+++ RECORDS SUPPLIED

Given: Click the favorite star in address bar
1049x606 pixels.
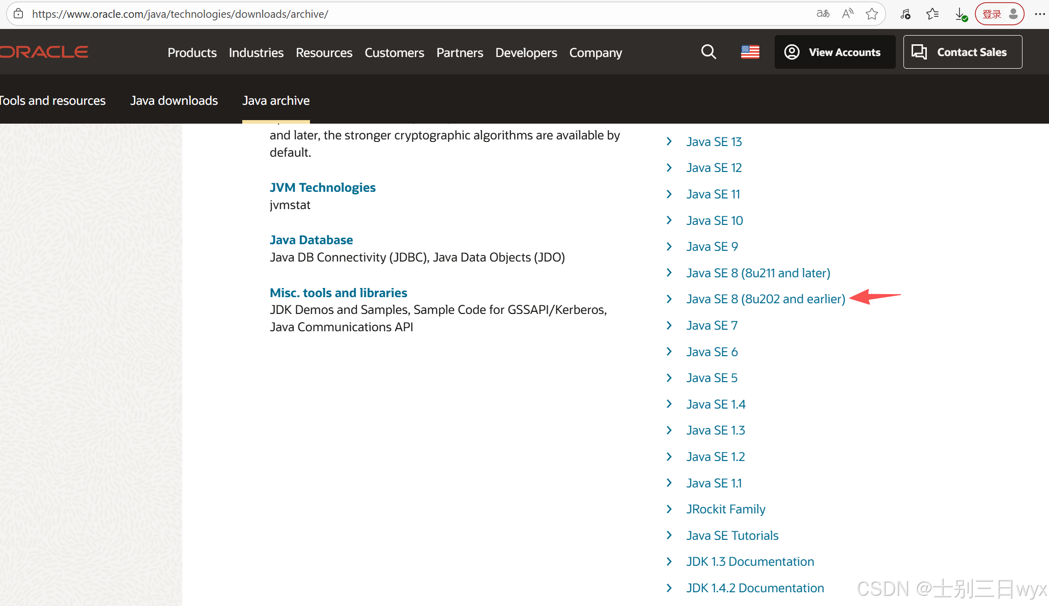Looking at the screenshot, I should (x=872, y=14).
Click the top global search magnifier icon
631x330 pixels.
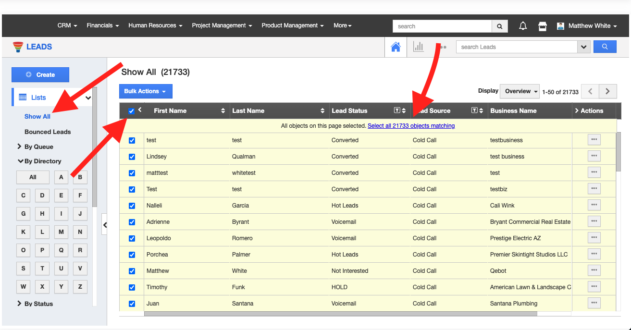point(500,26)
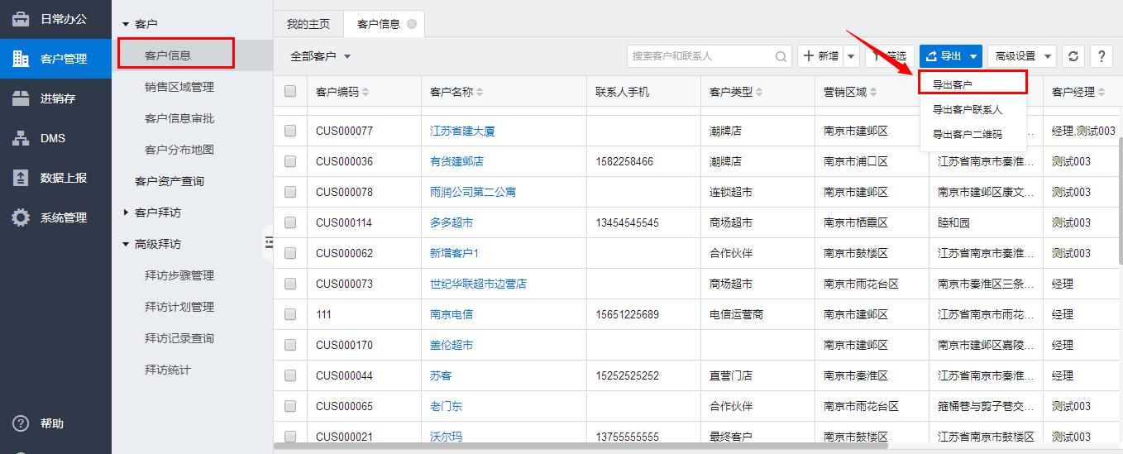Viewport: 1123px width, 454px height.
Task: Click the 进销存 inventory icon in sidebar
Action: tap(21, 98)

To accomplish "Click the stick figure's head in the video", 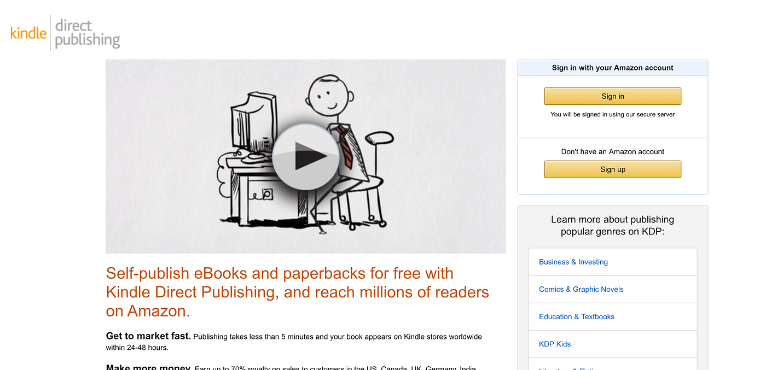I will [x=327, y=93].
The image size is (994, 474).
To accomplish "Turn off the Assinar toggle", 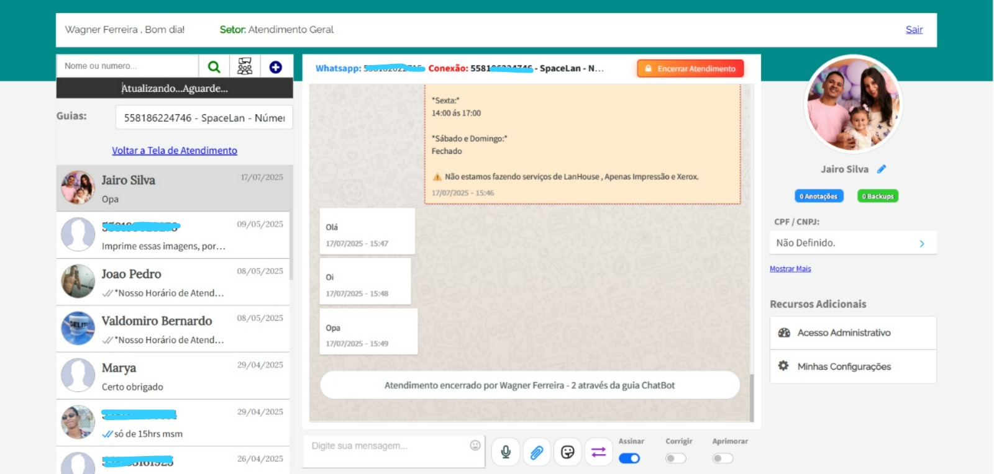I will 629,458.
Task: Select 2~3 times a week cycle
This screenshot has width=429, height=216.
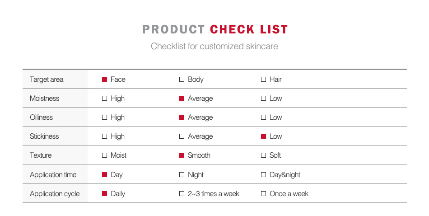Action: [182, 194]
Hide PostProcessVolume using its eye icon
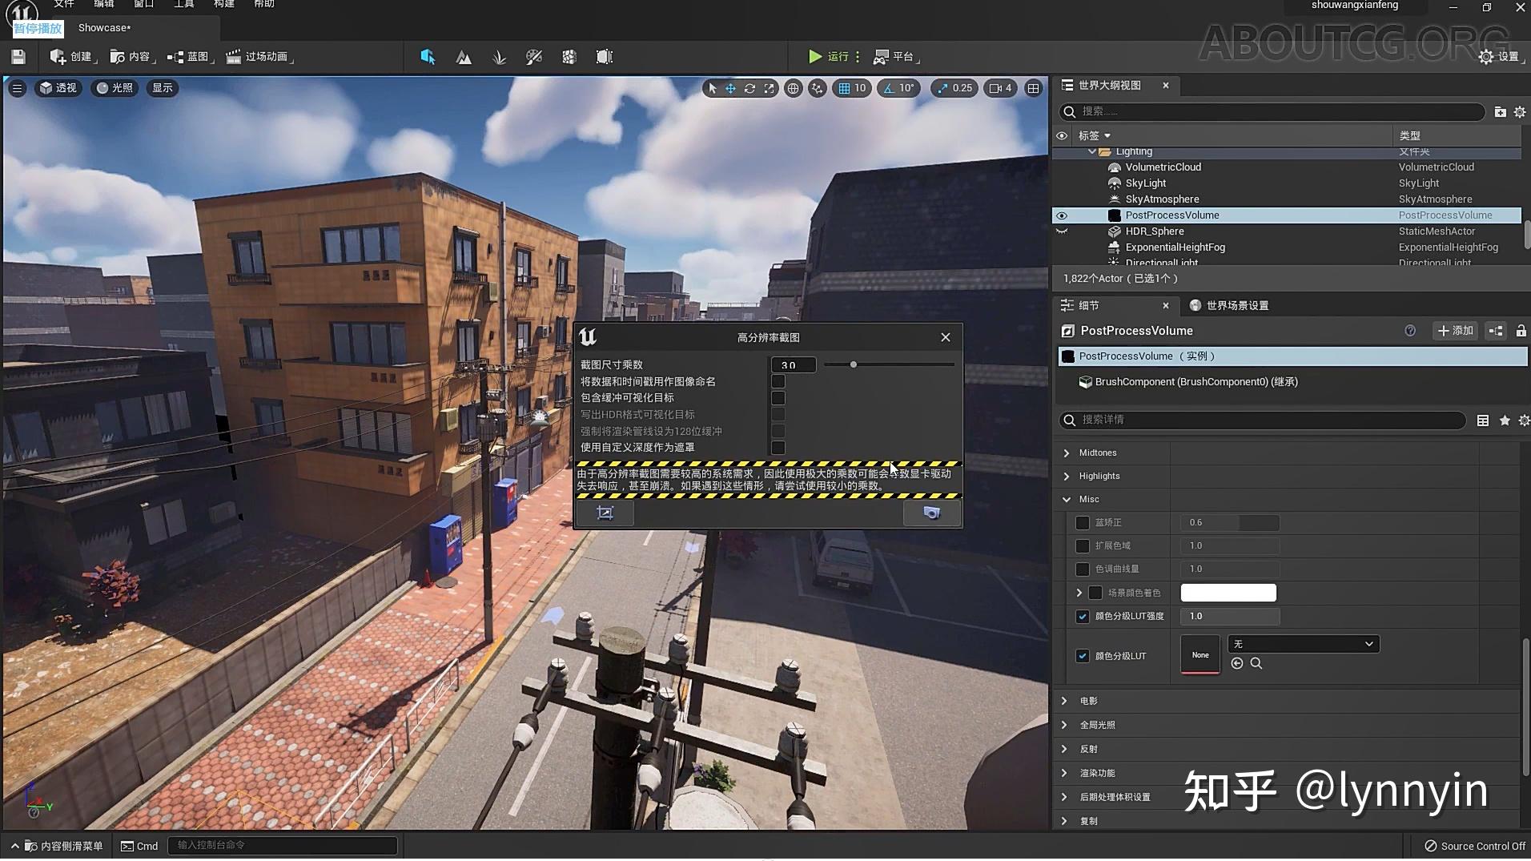Image resolution: width=1531 pixels, height=861 pixels. (x=1062, y=215)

++++++

Locate every line of the listing above that contains the word "icon", and copy each of those lines in full.

COMPLETED TASK
Click the top global search magnifier icon
Task: Click the 进销存 inventory icon in sidebar
Hide PostProcessVolume using its eye icon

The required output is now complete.